Task objective: Repeat the material below word for word, from its very first line down to and including the line that contains "pos(45,225)".

Available data:
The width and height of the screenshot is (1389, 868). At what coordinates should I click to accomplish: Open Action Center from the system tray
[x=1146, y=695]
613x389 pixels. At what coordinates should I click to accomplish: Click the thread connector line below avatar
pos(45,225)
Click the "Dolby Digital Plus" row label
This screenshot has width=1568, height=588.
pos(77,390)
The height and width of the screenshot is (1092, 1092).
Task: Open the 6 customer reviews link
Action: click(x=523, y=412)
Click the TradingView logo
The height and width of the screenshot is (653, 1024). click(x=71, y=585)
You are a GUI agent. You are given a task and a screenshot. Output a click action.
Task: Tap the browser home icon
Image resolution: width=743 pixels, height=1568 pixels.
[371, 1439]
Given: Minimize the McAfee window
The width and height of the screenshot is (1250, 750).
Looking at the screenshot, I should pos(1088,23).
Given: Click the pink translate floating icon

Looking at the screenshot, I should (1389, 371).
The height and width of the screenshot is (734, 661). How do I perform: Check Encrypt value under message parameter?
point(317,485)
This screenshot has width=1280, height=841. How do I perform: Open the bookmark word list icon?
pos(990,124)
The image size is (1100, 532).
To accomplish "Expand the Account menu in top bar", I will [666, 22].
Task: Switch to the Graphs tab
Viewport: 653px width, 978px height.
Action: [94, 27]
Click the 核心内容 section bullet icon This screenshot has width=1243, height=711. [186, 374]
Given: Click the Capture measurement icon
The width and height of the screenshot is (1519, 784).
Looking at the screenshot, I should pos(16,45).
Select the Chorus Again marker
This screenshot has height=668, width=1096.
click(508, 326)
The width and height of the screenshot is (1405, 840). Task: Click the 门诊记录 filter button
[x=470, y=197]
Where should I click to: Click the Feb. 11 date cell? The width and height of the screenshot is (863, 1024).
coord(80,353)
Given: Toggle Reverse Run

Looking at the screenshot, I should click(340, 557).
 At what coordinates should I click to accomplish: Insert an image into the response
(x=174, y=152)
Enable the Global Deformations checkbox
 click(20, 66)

Answer:
The width and height of the screenshot is (1389, 868). At what coordinates should I click to accomplish: Open Action Center from the system tray
[x=1146, y=695]
613x389 pixels. At what coordinates should I click to accomplish: Click the thread connector line below avatar
pos(45,225)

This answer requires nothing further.